Towards the end of the 2010s, we expect future development concepts to center around tying fields back to existing developments, rather than the installation of new facilities. Therefore, we expect the demand for subsea equipment in Angola to remain high, as will the demand to drill wells. However, investment in facilities, especially newbuild FPSOs, is likely to be limited after 2020, unless a new frontier opens.

Overall, the need for specialist technology and drive for local content means capital costs in Angola often do not follow global trends. However, the country’s massive reserves base and need foreign investment continues to make it attractive to the oil majors and national oil companies alike.

2020 and beyond

There is still considerable potential in the deepwater. Wood Mackenzie’s exploration service anticipates there are 8.7 Bbbl of yet-to-find oil in the Lower Congo basin’s Tertiary play, between 2010 and 2030. In the ultra deep, BP and Total continue to explore their respective blocks 31 and 32, with several wells per year. In the deepwater, Eni, Total, and Petrobras all have started exploration drilling on their respective blocks 15/06, 17/06, and 18/06. We expect to see reserves growth from aggressive drilling programs on all three blocks, given the 21 commitment wells and $3.1 billion signature bonuses paid for the three blocks in Angola’s 2005/2006 licence round.

With high signature bonuses, high development costs, and seven to 10 years to first oil, the corporate landscape will continue to be dominated by the majors and NOCs. Beyond 2020, we still expect four majors – Total, ExxonMobil, Chevron, and BP – to be dominant, especially Total as it has the strongest deepwater exploration portfolio. However, we will begin to see an increasing presence of Sinopec, through its Sonangol Sinopec Ltd. joint venture, because of its presence in blocks 15/06, 17/06, and 18/06.

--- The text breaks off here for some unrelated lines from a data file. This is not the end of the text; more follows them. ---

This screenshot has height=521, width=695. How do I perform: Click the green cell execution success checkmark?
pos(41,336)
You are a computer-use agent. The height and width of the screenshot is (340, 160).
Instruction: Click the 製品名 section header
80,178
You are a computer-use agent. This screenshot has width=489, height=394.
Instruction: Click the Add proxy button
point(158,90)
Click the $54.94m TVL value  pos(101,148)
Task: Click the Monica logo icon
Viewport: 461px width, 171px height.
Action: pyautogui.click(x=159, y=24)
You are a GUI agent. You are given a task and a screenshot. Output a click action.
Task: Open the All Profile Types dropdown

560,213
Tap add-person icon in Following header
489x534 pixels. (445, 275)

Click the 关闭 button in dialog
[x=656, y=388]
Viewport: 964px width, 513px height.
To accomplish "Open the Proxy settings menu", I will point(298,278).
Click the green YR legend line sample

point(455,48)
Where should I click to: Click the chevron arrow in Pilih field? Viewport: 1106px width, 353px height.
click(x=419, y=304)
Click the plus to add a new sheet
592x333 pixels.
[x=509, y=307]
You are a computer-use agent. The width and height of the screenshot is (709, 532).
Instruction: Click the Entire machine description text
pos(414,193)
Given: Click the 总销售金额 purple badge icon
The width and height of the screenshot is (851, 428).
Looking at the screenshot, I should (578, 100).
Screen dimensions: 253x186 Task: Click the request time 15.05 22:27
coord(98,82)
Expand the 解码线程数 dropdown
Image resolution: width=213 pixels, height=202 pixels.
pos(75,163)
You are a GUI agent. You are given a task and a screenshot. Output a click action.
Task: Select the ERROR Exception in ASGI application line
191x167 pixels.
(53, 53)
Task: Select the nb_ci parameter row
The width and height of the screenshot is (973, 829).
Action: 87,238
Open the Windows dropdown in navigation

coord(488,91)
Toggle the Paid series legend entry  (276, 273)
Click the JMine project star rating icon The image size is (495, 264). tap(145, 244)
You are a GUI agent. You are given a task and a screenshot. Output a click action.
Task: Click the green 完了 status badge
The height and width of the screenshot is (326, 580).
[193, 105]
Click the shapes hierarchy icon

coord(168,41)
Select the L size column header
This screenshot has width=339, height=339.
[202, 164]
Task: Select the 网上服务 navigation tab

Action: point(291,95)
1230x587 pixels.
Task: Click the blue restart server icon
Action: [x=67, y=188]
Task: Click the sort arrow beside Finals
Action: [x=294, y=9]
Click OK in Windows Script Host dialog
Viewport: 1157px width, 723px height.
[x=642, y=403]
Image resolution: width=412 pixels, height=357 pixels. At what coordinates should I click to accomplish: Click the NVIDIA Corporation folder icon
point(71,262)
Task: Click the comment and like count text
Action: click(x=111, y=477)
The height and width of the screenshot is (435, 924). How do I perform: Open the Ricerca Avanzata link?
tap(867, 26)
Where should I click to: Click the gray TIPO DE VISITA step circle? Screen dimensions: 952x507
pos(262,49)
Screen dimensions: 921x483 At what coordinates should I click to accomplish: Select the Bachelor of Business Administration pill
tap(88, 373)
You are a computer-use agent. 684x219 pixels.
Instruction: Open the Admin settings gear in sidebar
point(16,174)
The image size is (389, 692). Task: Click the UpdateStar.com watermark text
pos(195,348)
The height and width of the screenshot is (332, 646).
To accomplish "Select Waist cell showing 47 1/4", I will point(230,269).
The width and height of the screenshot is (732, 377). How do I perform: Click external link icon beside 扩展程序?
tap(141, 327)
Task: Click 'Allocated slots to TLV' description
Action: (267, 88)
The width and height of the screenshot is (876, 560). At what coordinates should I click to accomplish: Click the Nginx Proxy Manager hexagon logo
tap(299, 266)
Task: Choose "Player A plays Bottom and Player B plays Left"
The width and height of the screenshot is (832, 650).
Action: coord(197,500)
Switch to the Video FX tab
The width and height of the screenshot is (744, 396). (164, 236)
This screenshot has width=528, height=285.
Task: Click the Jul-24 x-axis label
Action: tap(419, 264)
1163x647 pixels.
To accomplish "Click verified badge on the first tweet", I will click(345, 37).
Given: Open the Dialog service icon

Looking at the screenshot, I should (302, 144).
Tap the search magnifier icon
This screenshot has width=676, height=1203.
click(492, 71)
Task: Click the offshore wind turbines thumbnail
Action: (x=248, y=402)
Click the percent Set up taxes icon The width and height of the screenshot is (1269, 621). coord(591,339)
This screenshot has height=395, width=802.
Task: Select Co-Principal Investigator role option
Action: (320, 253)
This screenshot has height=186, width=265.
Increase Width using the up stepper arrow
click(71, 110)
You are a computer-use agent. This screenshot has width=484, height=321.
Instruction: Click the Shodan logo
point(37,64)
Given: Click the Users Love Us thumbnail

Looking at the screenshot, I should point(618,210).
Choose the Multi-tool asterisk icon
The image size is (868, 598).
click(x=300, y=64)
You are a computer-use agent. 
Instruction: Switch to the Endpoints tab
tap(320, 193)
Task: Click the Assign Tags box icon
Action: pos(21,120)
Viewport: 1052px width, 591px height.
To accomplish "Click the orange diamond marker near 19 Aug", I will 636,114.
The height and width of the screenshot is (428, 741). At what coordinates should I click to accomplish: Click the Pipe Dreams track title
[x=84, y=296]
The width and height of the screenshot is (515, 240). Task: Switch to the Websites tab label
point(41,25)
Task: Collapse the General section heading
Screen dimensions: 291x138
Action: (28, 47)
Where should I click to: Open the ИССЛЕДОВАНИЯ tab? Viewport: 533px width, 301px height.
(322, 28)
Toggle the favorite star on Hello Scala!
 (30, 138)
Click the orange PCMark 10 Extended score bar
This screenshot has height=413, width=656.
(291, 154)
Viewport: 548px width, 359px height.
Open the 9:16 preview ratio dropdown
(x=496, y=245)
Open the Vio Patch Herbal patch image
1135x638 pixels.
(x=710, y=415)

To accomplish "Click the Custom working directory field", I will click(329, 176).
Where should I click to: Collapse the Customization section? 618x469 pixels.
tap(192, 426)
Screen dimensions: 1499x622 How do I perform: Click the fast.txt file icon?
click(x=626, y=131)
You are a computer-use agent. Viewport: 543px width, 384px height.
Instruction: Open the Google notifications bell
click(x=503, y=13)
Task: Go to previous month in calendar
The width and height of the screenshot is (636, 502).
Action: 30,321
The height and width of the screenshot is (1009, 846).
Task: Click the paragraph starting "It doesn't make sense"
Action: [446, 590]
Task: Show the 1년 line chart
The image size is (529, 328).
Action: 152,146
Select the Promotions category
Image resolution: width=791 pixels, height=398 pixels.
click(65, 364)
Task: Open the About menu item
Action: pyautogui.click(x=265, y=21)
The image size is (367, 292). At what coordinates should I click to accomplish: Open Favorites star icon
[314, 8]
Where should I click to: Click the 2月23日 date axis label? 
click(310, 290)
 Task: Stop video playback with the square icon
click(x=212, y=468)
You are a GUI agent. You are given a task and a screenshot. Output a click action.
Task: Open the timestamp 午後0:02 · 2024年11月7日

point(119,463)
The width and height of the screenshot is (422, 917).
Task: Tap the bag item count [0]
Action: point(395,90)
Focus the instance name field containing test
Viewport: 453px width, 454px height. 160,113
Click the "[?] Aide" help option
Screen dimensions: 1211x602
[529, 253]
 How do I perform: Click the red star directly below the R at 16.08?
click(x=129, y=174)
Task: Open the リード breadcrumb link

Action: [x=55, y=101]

Outside of the country’s prolific Lower Congo basin acreage, the Kwanza basin is attracting interest as a result of the huge pre-salt discoveries in Brazil’s Santos basin. However, with few wells targeting the Kwanza basin’s pre-salt, it is poorly understood. Nevertheless, with 10 Bbbl of remaining reserves and nearly the same again in yet-to-find potential in its Lower Congo basin, Angola’s deepwater will remain the focus of majors and NOCs for many decades to come.